Il Jobs Act è una riforma del lavoro attuata nel 2015, sotto il governo Renzi, ma che cosa stabilisce di preciso? Per saperne di più, si può continuare a leggere questa pagina.
Che cosa prevede e i tempi in cui è stato attuato
Le riforme del testo Jobs Act riguardavano in particolare i temi del lavoro, della sicurezza, delle pensioni e degli ammortizzatori sociali. Con esso, erano previsti delle novità nei contratti, in particolare riguardavano i cambiamenti nella modalità di gestione di alcuni tipi di licenziamento e la riforma degli ammortizzatori sociali, come la Cassa Integrazione ed il trattamento di disoccupazione.
Il 20 febbraio del 2015, il Consiglio dei Ministri approvò i primi due decreti attuativi del Jobs Act, che introducevano tutele crescenti e nuovi ammortizzatori sociali nel contratto a tempo determinato. Altri decreti furono attuati nel corso del suddetto anno fino all’ultimo, entrato in vigore nell’ottobre del 2016, riguardante le assunzioni dei lavoratori e la loro sicurezza.
I temi del Jobs Act
Sono vari i decreti del Jobs Act e riguardavano vari temi. Tra essi si possono citare i contratti, e si rendevano più stabili quelli a tempo indeterminato per renderli più convenienti, con un drastico riordino dei tipi di contratto, abolendo quelli più “precari”, come i contratti di collaborazione a progetto. Si introduceva poi la possibilità di demansionamento, in caso di riorganizzazione aziendale, ma con limiti alla modifica dell’inquadramento.
Per quanto riguarda i licenziamenti, il Jobs Act stabiliva la possibilità al reintegro dei neoassunti, in caso di licenziamento disciplinare ingiustificato, mentre per coloro che erano stato licenziati con giusta causa non era previsti il reintegro ma solo un indennizzo.

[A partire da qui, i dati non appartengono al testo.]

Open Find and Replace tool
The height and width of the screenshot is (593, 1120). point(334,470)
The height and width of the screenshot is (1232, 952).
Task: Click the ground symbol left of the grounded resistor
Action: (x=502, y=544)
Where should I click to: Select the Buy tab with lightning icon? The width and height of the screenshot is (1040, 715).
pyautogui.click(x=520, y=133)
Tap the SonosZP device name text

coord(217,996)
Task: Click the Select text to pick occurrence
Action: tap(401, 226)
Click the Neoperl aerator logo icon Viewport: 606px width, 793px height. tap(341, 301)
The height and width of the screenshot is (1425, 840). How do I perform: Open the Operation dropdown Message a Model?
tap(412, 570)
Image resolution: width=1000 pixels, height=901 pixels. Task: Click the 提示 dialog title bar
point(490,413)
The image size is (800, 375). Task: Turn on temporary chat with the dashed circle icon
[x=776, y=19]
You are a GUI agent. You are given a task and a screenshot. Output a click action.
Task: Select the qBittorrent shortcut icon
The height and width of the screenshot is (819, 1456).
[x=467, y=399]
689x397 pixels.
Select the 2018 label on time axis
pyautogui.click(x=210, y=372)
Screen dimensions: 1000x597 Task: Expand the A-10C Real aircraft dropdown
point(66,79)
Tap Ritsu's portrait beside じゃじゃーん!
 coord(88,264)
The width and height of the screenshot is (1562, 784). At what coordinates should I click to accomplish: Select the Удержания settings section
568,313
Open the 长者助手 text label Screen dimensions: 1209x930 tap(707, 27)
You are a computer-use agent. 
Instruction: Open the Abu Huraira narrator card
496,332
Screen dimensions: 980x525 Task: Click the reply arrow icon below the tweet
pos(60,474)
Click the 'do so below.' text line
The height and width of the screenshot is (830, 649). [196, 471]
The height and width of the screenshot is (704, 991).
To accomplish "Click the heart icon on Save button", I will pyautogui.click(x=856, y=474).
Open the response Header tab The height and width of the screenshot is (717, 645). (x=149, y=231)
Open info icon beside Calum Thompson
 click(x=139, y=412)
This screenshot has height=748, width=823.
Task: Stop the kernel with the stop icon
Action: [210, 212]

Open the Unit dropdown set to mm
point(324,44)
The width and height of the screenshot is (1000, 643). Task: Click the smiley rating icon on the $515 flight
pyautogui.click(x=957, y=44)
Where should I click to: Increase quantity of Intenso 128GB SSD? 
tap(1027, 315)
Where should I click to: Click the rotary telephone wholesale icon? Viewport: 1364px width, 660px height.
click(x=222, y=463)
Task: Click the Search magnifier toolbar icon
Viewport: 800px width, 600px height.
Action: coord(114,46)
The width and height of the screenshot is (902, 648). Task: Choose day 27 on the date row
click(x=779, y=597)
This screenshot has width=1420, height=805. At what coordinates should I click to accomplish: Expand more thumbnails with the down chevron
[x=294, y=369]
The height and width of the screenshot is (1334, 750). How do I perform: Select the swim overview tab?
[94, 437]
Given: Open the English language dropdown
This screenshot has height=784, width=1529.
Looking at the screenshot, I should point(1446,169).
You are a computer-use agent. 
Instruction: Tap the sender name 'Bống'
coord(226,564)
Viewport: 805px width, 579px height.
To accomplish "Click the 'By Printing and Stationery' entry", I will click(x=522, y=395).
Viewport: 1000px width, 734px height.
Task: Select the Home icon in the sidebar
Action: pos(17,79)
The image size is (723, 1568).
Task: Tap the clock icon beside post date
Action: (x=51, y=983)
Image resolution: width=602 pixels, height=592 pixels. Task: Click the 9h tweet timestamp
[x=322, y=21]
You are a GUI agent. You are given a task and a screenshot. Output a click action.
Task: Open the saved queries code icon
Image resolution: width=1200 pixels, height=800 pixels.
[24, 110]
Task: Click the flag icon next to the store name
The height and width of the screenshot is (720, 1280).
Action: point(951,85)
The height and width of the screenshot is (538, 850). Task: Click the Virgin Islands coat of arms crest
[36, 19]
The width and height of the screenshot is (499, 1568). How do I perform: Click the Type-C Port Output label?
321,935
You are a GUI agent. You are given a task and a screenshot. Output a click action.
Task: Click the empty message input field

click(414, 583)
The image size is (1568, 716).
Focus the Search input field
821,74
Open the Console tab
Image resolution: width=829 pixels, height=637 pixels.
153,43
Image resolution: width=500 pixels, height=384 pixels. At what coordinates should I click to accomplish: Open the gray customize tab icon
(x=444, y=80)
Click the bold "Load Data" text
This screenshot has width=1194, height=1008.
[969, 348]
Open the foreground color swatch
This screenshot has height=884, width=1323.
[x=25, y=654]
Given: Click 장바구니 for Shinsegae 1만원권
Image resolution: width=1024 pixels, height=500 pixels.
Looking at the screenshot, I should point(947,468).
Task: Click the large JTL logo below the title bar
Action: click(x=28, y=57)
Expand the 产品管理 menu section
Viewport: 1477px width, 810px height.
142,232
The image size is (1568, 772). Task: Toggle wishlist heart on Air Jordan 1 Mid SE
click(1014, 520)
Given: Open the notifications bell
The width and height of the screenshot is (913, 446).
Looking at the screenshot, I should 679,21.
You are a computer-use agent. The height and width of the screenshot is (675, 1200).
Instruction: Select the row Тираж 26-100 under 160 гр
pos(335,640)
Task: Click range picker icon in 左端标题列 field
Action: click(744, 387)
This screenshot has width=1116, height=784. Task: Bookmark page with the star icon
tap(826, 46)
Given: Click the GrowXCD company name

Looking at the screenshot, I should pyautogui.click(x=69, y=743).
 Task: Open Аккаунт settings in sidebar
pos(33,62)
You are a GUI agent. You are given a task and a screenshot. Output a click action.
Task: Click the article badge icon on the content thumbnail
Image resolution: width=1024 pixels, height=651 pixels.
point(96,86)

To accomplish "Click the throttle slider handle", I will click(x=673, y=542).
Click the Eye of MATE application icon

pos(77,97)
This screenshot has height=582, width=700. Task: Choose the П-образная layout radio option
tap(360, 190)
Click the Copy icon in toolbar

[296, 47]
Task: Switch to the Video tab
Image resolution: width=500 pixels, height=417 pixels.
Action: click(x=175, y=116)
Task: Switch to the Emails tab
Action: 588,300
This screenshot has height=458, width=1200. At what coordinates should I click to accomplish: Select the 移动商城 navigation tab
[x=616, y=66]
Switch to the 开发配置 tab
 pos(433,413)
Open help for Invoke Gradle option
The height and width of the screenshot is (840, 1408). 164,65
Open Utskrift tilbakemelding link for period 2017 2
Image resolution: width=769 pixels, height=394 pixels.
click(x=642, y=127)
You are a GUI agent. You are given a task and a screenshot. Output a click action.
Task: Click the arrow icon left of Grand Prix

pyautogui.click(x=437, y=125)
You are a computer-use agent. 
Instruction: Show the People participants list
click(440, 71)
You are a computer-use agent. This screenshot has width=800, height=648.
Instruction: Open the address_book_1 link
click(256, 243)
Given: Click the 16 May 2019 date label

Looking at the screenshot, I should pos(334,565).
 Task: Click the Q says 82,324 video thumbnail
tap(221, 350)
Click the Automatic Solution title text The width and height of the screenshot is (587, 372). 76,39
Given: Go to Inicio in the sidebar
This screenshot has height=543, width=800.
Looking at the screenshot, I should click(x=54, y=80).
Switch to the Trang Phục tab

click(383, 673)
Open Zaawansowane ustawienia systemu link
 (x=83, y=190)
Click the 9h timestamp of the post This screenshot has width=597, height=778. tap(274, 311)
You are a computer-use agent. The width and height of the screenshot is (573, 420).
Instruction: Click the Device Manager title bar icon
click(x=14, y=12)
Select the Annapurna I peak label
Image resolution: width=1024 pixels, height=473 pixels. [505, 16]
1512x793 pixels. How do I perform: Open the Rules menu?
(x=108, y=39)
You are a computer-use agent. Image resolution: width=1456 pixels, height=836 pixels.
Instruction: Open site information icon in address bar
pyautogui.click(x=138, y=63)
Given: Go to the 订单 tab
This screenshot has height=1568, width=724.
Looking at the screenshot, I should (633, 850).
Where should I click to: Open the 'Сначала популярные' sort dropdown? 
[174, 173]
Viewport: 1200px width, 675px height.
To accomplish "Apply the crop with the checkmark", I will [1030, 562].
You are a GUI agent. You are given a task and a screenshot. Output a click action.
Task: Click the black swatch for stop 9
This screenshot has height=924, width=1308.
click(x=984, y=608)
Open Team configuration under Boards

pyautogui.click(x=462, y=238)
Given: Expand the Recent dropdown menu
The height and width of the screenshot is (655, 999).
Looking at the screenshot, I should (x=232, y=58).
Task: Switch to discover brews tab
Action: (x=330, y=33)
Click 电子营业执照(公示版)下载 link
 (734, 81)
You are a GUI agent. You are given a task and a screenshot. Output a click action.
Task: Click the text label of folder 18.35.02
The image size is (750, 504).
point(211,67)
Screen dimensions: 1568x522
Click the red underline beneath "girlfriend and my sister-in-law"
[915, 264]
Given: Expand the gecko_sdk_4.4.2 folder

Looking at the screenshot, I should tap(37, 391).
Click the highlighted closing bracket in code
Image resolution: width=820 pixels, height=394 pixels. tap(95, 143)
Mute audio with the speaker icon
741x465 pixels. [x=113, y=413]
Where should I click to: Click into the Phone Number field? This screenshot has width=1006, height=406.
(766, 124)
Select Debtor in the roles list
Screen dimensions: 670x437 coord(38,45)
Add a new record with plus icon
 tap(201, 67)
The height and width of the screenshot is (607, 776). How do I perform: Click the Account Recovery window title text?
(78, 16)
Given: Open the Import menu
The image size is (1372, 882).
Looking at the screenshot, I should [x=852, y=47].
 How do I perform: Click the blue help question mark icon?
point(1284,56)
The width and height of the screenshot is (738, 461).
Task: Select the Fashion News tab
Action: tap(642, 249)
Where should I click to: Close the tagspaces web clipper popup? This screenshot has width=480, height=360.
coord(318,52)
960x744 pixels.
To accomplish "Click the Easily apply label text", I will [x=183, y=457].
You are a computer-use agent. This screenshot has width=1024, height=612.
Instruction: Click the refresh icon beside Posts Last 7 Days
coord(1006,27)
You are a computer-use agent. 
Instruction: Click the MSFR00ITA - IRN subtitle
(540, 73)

In merito al welfare, sono tre le riforme importanti effettuate all’inizio, ovvero:
- la riforma CIG (Cassa Integrazione Guardagni), nel quale si stabiliva che in caso di cessazione definitiva era impossibile autorizzare la CIG nel caso della cessazioni definitiva dell’attività aziendale, valutando anche i limiti della durata, la partecipazione aziendale e le aliquote ordinarie;
- la riforma ASPI, che andava estesa ai collaboratori e prolungata in caso di disagi economici. In questo caso, la durata del trattamento di disoccupazione poteva essere rapportata in base alla propria storia contributiva;
- gli adempimenti online, ovvero alcuni lavoratori potevano attuare il lavoro per via telematica in alcuni casi.
In questo decreto, si riportavano anche i contratti di solidarietà, con l’obiettivo di consentire alle aziende di aumentare il proprio organico, in modo da ridurre l’orario di lavoro e, di conseguenza, anche la retribuzione. Tuttavia, erano anche previste delle ferie solidali, in cui si confermava per il lavoratore la possibilità di cedere ai colleghi i propri giorni di ferie, in caso di plus, in alcuni casi. Ad esempio, se il lavoratore deve assistere dei figli minorenni che necessitano di cure.
Non potevano mancare, in un decreto del genere, dei sussidi in caso di sospensione del lavoro, ed essi si distinguevano di importo e durata a seconda dei casi. Ad esempio, in casi di crisi dell’azienda, il lavoratore poteva percepire l’80 % dello stipendio per un massimo di tredici settimane consecutive, con proroghe in casi eccezionali che potevano durare fino ad un anno.